Departures è un film del 2008 diretto da Yōjirō Takita. Il film è stato premiato con l’Oscar al miglior film in lingua straniera nel 2009 a Los Angeles. Basato sull’autobiografia di Aoki Shinmon Coffinman, The Journal of a Buddhist Mortician, i lavori per il film sono durati 10 anni. Masahiro Motoki, il protagonista, ha studiato personalmente l’arte della preparazione dei defunti da un tanatoesteta e come suonare il violoncello per le prime parti del film.
Il regista ha partecipato a diverse cerimonie funebri con lo scopo di comprendere i sentimenti dei familiari del defunto. Nonostante la morte sia al centro di un’importante cerimonia, come viene mostrato nel film, essa è anche considerata un argomento tabù in Giappone; per tale motivo il regista era preoccupato per la ricezione del film e non ne aveva previsto il successo commerciale.
Con Masahiro Motoki, Tsutomu Yamazaki, Ryoko Hirosue, Kazuko Yoshiyuki, Kimiko Yo.
La trama di Departures
Daigo Kobayashi è un violoncellista la cui orchestra si è sciolta, lasciandolo senza lavoro. Stanco e privo di speranza, decide di fare ritorno insieme alla moglie alla sua città natale, con l’intento di ricominciare una nuova vita. La ottiene un incarico come nokanshi, praticamente un becchino. Il suo lavoro consiste nel prendersi cura dei corpi delle persone decedute, pulendoli, sistemandoli e collocandoli nella loro bara, per accompagnarli nell’altro mondo nella miglior modo possibile. Nonostante la moglie e i vicini non nutrano molta stima per ciò che fa, Daigo scopre in questo suo nuovo lavoro ciò che mancava alla sua vita.
La recensione
Impianto classico nelle riprese, nei paesaggi (l’innevato nord-est del Giappone) e nelle musiche (di Joe Hsaishi, lo stesso di molti lavori di Miyazaki). La bellezza di Departures è tutta nella delicatezza con cui si affronta il tema eterno, l’ultimo grande tabù delle nostre civiltà (quella occidentale e anche quella giapponese, ma non per quella indiana), la morte. Yojiro Takita, proprio dopo un viaggio in India, conduce lo spettatore in questo delicato tragitto dalla vita alla morte, attraverso il cancello della vestizione del cadavere e della sua esposizione, fondamentale per l’elaborazione del lutto di chi lo ha amato in vita.

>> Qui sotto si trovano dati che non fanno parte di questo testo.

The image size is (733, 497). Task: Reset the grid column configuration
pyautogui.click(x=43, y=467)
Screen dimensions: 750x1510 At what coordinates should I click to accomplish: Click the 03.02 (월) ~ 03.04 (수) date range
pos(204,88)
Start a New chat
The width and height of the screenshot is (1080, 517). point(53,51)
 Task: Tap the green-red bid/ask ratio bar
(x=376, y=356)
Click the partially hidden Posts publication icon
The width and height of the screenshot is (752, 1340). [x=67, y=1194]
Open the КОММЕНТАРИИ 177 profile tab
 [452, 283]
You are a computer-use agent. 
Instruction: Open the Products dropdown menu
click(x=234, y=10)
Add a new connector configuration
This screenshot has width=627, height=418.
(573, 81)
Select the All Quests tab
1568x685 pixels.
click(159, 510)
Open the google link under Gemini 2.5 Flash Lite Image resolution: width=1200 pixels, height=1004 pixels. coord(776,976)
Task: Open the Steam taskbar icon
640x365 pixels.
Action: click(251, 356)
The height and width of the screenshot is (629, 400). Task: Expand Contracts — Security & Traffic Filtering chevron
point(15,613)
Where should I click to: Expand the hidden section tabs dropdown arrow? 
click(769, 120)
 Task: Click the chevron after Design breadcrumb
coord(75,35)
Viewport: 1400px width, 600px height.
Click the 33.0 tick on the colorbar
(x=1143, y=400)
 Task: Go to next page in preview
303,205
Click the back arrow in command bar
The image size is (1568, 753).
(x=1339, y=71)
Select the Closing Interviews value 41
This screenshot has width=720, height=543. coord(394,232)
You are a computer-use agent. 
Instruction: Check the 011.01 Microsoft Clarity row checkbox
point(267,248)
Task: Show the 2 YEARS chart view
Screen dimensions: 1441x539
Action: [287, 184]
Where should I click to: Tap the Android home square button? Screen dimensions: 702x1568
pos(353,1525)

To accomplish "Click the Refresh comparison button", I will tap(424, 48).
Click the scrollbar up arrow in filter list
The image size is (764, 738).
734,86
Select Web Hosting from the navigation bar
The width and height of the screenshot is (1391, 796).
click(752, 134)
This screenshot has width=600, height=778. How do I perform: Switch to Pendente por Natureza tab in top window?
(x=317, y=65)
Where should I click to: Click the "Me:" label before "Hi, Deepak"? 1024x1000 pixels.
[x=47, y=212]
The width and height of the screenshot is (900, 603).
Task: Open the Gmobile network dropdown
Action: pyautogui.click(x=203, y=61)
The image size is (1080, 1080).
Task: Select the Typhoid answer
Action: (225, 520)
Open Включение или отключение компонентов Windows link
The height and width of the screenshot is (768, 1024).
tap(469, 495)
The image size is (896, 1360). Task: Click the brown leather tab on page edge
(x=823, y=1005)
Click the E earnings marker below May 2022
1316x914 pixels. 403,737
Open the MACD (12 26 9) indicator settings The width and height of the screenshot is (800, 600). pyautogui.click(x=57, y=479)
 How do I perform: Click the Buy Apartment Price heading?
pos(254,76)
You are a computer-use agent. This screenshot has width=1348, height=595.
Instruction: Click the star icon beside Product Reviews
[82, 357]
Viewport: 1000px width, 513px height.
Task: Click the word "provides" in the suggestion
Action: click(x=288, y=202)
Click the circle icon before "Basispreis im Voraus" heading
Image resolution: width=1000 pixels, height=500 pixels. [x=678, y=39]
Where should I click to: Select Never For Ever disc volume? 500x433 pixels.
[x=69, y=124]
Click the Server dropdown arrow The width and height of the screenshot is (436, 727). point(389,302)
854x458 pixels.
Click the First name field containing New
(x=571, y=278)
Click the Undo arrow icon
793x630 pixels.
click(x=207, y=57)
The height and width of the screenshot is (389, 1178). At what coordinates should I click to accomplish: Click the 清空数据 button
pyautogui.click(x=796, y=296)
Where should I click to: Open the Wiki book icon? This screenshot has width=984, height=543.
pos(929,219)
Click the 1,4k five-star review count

L’importanza del destino in Departures
Departures (Partenze) è il film giusto per cercare di riconciliarsi con il nostro destino di mortali, l’unico che davvero tutti condividiamo con certezza e che meriterebbe più amorevolezza e meno rifiuto e oblio. Ogni gesto della vestizione per il giovane ‘nokanshi’ Daigo è una carezza per chi se ne sta andando, ogni sfibramento, la richiesta di un ultimo contatto.
E poi le mani calde sui volti freddi, per spazzare via anche l’ultima ombra delle fatiche terrene. Poi la chiusura della bara e il fuoco che tutto purifica, riportando a nudo l’unica essenza eterna: l’amore che abbiamo dato e quello che abbiamo ricevuto. Per il resto, come dice nel film il funzionario dell’inceneritore, non si tratta d’altro che di scavalcare un cancello e dirsi addio. La cura maniacale nel ricreare i riti e gli stati d’animo, l’ottima recitazione e le splendide inquadrature, regalano spesso emozioni forti e sincere. È un film sul “dopo”, ma anche sulle cose importanti della vita, messe con forza scenica davanti allo spettatore.
Una regia misurata, sorretta da una sceneggiatura mai banale e da una recitazione sempre credibile, fanno di questo film un piccolo capolavoro fuori dagli schemi, che affronta con intelligenza e sensibilità un tema difficile, scomodo.